A Birmingham, Ala., couple couldn’t believe their luck when a larger townhome down the street came up for sale. Before moving, they wanted to have both the new front yard and new backyard redesigned and landscape plans drawn. The busy professional couple were not gardeners, so low maintenance was a priority. They wanted year-round good looks, so evergreens were sure to be part of the solution.

Front Yard Before

In the front yard, previous owners had taken the shrubs with them, leaving only a dogwood tree, small pane of grass, sidewalk, driveway and mailbox — practically an empty slate.

Design Solution

Alongside the driveway, a line of evergreen holly, Ilex crenata ‘Soft Touch’ (zones 5-9), was chosen. Growing only 2 to 3 feet tall and wide, it will not interfere with passengers getting out of cars, will need no pruning, yet separate their front yard from the neighbor’s. At the beginning of this low hedge, behind the mailbox, a specimen of Calamagrostis x acutilfora ‘Karl Foerster’is planned for interest.

Front Yard After

After having been presented with a plan for retaining an existing dogwood, adding camellias as foundation plants under the front window, and soft touch holly to border the driveway , the owners decided they wanted more privacy and something different from the rest of the townhomes on their street.
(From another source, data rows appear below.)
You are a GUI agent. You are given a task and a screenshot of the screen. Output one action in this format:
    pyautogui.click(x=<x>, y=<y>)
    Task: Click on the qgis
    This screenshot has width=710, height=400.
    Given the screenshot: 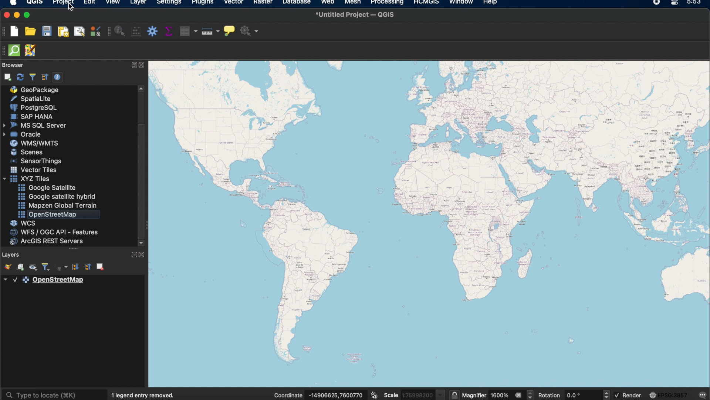 What is the action you would take?
    pyautogui.click(x=34, y=3)
    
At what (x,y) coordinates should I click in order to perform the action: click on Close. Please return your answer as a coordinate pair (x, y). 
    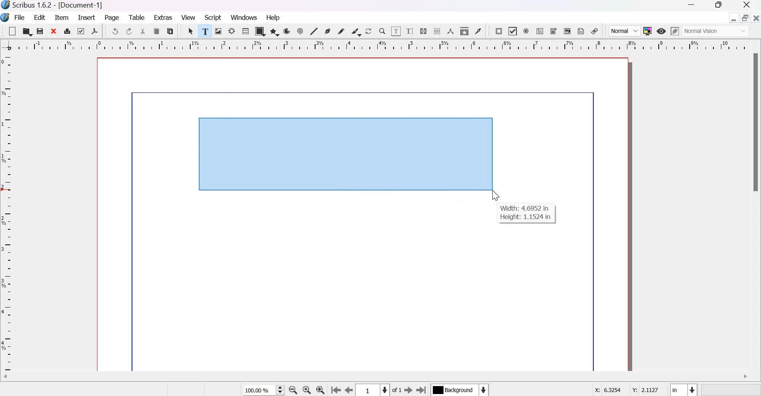
    Looking at the image, I should click on (747, 6).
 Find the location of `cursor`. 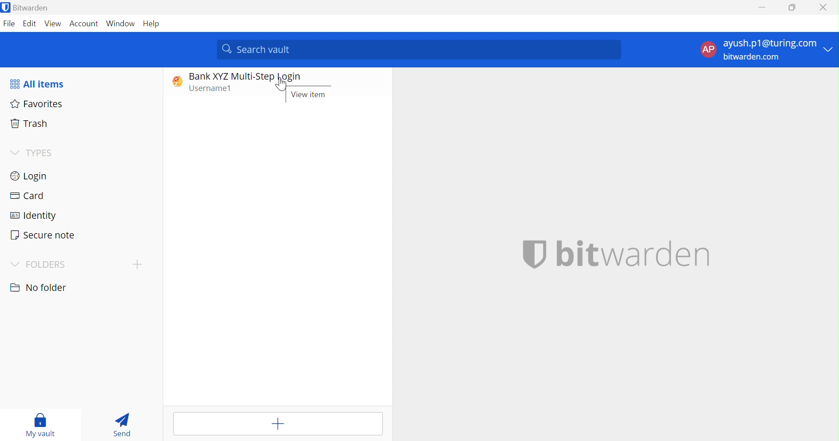

cursor is located at coordinates (281, 87).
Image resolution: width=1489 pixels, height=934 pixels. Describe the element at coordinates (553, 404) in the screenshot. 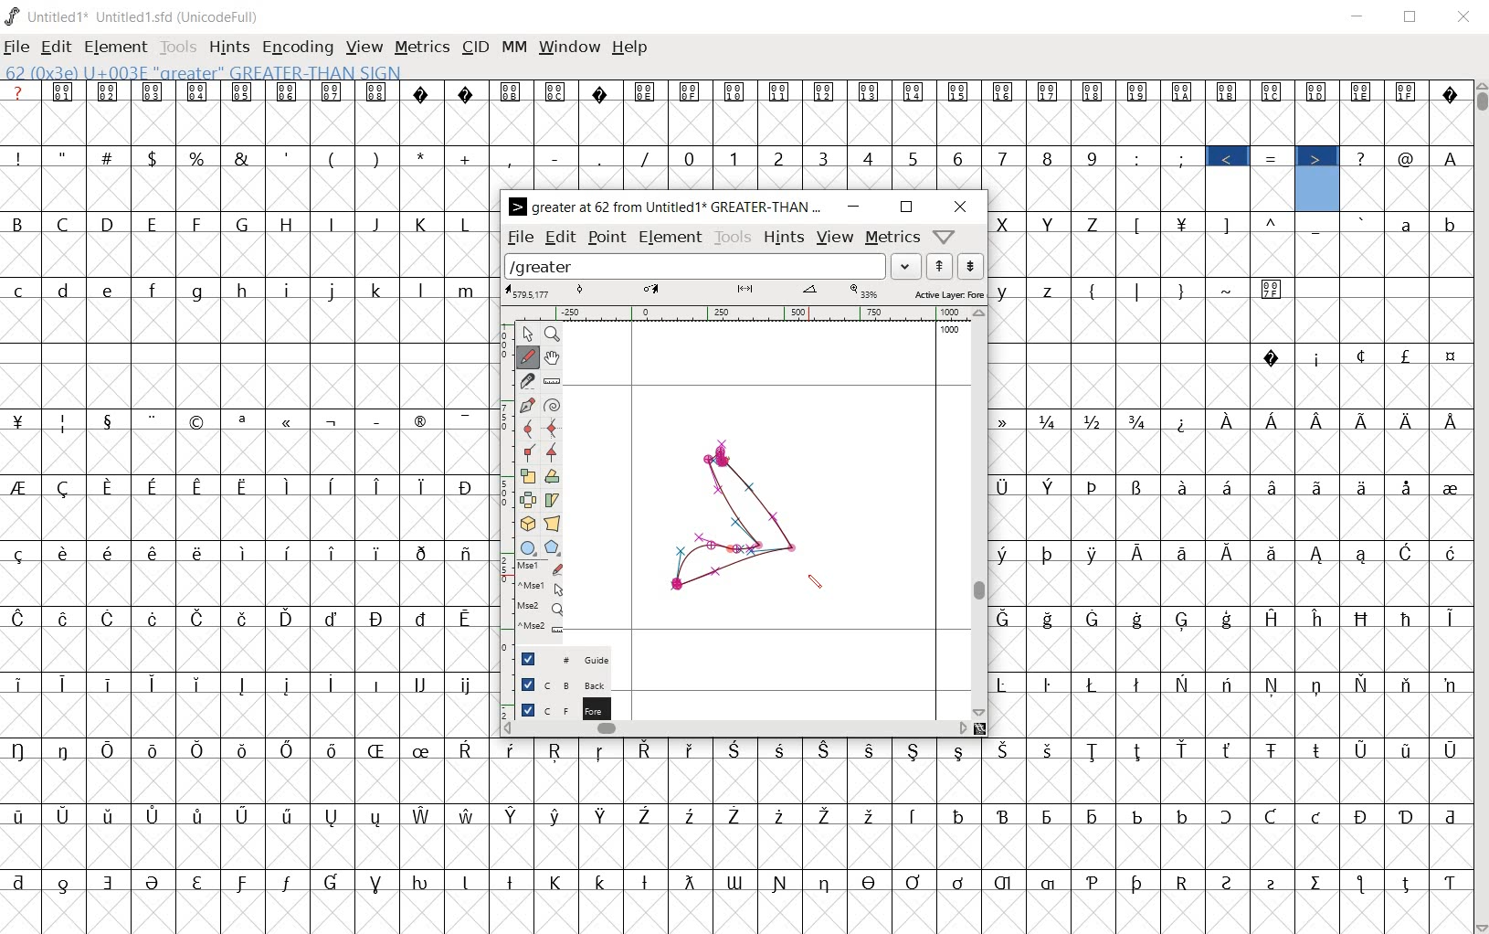

I see `change whether spiro is active or not` at that location.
They retained the services of an interior designer and had a patio of precast pavers built across the front of the townhome with a low wall on two sides. This created a place for the owners to relax sheltered by the house from the hot afternoon sun. They insured their privacy with a row of closely planted arborvitae across the front and along one side the patio. They kept the camellias as foundation plants. Along the driveway bordering the neighbor, the owners chose to plant taller oakleaf and Mary Nell hollies rather than lower soft touch holly and the ornamental grass.